Like the Protegrity Anonymization API, the entire Protegrity Synthetic Data API can be hosted using any cloud-provided Kubernetes service, including:

Amazon Elastic Kubernetes Service (EKS)
Google Kubernetes Engine (GKE)
Microsoft Azure Kubernetes Service (AKS)
Red Hat OpenShift
Other Kubernetes platforms

This flexibility allows organizations to scale Synthetic Data generation securely across environments.

2 - Supported Models

Describes multiple generative modeling techniques.

Models supported by Protegrity Synthetic Data 1.0.1

Protegrity Synthetic Data 1.0.1 supports tabular synthetic data generation using GAN‑based models, including TVAE and diffusion‑based techniques. These models are used to generate privacy-safe synthetic tabular data while preserving:

Column types and schema compatibility
Statistical distributions
Relationships and correlations between variables
Utility for analytics and ML workloads

The following are the modeling techniques:

Generative Adversarial Networks (GANs) – It is considered as a primary approach which is used to learn the structure and statistical properties of real tabular datasets and generate Synthetic Data.
Tabular Variational Autoencoders (TVAE) – It is explicitly listed as a supported technique for Synthetic Data generation.
Diffusion-based models – It is also explicitly mentioned as a supported Synthetic Data generation.

All three models learn from the structure and statistical properties of real datasets, but they differ in how they learn and generate data, and in the trade‑offs they offer. These models have some inherent limitations. They require sufficient input data to train reliably. They are slower than anonymization or pseudonymization techniques and cannot be used in scenarios that require re‑identification or record‑level traceability. Model training and maintenance introduce moderate cost and operational overhead, and data fidelity is statistical rather than exact, particularly for rare or highly constrained patterns.

Switching between the Protegrity Synthetic Data Models

Step 1: Decide the target model type

Protegrity Synthetic Data supports multiple generative model types, including:

GAN‑based models
Diffusion‑based models
Model selection is controlled using the request configuration, not by modifying an existing trained model.

Step 2: Update the request payload to specify the model type

When building a Protegrity Synthetic Data generation request, use the typeHint field to explicitly select the model.

Use the following to switch to a diffusion model:

"typeHint": {
  "model_type": "tabdiff"
}

Note: If typeHint is not specified, the system may automatically determine the most appropriate model during training.

Step 3: Submit the updated request and trigger model training

Switching models requires a new training run.
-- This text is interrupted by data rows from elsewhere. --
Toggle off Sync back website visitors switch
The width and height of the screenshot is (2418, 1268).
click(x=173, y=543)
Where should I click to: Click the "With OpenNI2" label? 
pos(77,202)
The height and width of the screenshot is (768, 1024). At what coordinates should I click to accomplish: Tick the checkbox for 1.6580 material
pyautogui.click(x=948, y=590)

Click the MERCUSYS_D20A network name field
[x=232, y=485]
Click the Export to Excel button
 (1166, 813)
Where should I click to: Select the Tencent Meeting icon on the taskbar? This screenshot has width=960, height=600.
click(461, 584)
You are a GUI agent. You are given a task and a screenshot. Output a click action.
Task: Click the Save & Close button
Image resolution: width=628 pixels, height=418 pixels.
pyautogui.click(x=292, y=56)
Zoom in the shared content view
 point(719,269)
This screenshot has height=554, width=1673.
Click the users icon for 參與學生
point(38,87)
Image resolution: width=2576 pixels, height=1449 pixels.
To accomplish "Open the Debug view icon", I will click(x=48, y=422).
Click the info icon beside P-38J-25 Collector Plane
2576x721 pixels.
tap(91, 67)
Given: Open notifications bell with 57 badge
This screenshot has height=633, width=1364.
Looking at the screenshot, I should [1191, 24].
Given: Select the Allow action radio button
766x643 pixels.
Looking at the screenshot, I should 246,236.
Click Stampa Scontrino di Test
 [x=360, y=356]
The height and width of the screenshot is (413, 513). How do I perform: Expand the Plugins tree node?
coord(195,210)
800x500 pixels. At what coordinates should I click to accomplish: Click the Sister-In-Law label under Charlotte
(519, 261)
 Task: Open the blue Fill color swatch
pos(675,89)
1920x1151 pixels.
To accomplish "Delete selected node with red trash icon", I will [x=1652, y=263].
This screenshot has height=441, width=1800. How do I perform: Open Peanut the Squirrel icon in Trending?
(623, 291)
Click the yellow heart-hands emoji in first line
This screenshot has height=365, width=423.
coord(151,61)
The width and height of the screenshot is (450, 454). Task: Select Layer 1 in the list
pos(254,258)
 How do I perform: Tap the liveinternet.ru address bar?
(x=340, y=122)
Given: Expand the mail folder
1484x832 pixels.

Protegrity Synthetic Data follows a structured pipeline that includes:

Configuration validation
Automatic preprocessing
Training of the Protegrity Synthetic Data generator model
Evaluation against real data
Protegrity Synthetic Data generation

Note: Training is not instantaneous and can take from minutes to hours depending on configuration and data size.

Step 4: Review evaluation results for the new model

After switching models and generating data:

Review evaluation and similarity metrics.
Validate privacy protection and analytical utility.

Protegrity Synthetic Data explicitly evaluates generated data against the real dataset as part of the workflow.

Step 5: Version or archive models as needed

This is an optional step. Protegrity Synthetic Data provides model management capabilities to track and manage trained models. Each training run produces a separate model artifact, which can be reused or archived independently.